Police Threaten To Arrest Good Samaritan Who Opens Up His Basement To Homeless
By Matt Agorist | Activist Post
Chicago, IL — In the land of the free, if you try to help someone from freezing to death in subzero temperatures, you can and will be arrested and have your house stolen from you by state agents. A good Samaritan in Chicago is learning the hard way about the police state who is now forcing him to stop helping homeless people—or they will condemn his home and charge him.
When the brutally cold winter struck the Midwest last month, Greg Schiller did an amazing thing. This selfless individual opened up his empty basement to a group of homeless people who may have otherwise died sleeping out on the street. He offered them food, warm beverages, and cots to sleep on. He even provided the entertainment and played movies for them.
“I would stay up all night with them and give them coffee and stuff and feed them,” he said. What’s more, Schiller had a strict policy that no drugs or alcohol were allowed in his home.
This is Schiller’s second year of inviting the area’s homeless into his home. Last year, however, he let them sleep in his garage and even though it was sealed off from the elements, it was still too cold and EMTs were called to help a man with a heart condition. So, this year, he moved the same operation to the basement where it was nice and cozy.
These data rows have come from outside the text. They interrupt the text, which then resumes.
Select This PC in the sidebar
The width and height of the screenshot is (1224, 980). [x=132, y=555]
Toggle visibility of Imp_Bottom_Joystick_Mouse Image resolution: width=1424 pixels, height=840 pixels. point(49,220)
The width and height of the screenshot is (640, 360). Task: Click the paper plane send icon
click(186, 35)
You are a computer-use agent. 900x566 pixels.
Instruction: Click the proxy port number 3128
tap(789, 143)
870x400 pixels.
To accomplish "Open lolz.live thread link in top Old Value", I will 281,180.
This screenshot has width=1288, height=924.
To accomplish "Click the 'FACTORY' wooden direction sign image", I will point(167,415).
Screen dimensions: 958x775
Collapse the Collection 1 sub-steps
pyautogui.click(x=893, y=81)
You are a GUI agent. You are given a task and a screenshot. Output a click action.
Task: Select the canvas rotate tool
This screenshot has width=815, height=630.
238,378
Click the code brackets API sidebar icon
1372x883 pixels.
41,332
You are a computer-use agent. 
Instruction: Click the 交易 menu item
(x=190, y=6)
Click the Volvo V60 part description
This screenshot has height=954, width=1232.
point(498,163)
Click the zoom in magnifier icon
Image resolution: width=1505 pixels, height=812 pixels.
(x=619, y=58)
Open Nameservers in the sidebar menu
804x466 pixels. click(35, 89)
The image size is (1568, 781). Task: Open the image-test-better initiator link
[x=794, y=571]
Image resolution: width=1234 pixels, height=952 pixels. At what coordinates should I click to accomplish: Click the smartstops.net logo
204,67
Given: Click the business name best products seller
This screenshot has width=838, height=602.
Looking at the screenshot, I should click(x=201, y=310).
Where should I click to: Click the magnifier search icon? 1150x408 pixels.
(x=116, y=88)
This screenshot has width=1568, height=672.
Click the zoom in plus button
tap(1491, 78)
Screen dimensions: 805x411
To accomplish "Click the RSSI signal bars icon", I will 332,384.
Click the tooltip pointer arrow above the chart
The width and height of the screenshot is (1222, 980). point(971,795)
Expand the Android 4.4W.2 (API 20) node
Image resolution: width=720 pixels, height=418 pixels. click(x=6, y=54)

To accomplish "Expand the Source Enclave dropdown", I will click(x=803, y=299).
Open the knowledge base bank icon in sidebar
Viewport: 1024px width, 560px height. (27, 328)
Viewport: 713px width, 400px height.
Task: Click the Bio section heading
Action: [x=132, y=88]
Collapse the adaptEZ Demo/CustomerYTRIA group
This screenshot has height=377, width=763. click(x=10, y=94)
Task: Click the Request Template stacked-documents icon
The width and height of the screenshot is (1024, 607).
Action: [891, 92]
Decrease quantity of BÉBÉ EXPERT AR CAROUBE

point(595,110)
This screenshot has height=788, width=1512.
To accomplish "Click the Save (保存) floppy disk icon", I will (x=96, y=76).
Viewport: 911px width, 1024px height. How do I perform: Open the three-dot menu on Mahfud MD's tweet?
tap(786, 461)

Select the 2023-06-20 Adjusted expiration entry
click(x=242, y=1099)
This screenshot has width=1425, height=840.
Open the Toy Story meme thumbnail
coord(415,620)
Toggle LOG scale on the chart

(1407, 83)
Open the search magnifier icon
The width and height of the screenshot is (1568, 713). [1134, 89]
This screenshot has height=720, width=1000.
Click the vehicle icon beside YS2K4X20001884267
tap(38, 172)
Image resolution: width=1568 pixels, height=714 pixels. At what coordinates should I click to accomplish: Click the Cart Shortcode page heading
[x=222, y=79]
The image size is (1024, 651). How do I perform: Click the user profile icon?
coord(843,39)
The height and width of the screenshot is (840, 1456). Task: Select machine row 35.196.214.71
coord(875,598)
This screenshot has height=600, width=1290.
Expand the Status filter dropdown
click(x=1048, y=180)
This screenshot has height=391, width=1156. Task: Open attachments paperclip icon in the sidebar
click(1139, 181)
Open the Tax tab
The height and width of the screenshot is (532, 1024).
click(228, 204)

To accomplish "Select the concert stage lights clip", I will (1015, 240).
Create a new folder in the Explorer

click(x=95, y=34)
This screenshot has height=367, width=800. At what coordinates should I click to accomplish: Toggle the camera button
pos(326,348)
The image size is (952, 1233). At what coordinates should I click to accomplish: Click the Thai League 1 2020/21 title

Everything was going great this year until the state stepped in, however. Schiller was essentially told that even though he owns his home, he does not get a say in who gets to sleep in it.
“While we appreciate those who volunteer to provide additional resources in the community, Mr. Schiller’s house does not comply with codes and regulations that guard against potential dangers such as carbon monoxide poisoning, inadequate light and ventilation, and insufficient exits in the event of a fire,” city spokesperson Molly Center said in a statement—as if the homeless population is being forced to stay in this basement.
Once they found out that a good Samaritan would dare challenge their almighty dictate on “sleeping regulations,” the city sent in police with a warrant and told him to shut it down, or else.
“They shut me down and said I have 24 hours to return my basement to storage and take down – I have several cots with sleeping bags for everybody – or they’ll condemn the house,” said Schiller.